**Task material**

++++++

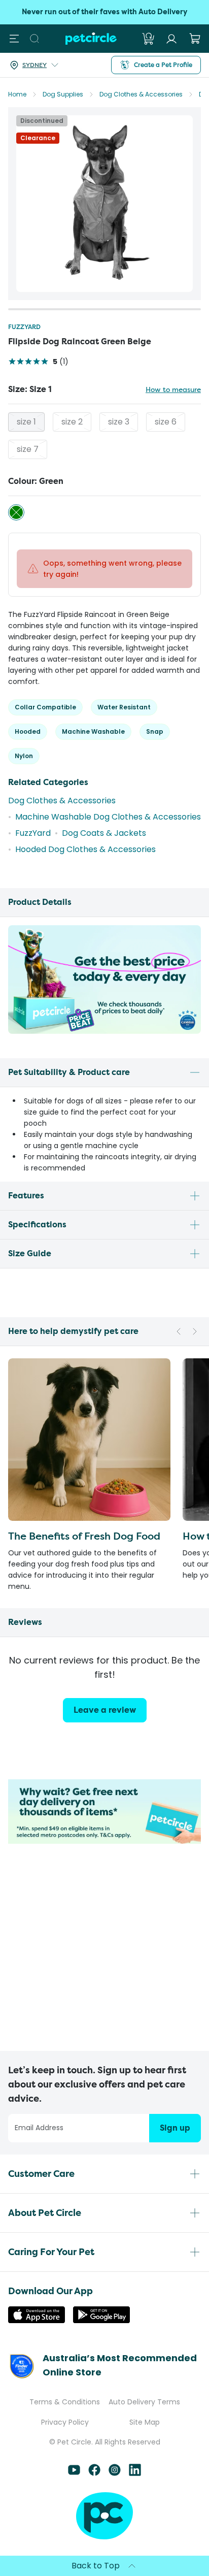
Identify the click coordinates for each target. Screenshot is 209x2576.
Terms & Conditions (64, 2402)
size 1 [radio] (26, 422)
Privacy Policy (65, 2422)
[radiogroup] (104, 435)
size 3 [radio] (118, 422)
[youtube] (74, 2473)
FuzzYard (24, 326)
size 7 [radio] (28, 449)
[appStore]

++++++

**Requirement**
The copy you write out must match the entries word for word, minus their pictures.

**Expected answer**
Identify the click coordinates for each target. Screenshot is 209x2576.
Terms & Conditions (64, 2402)
size 1 [radio] (26, 422)
Privacy Policy (65, 2422)
[radiogroup] (104, 435)
size 3 [radio] (118, 422)
[youtube] (74, 2473)
FuzzYard (24, 326)
size 7 [radio] (28, 449)
[appStore]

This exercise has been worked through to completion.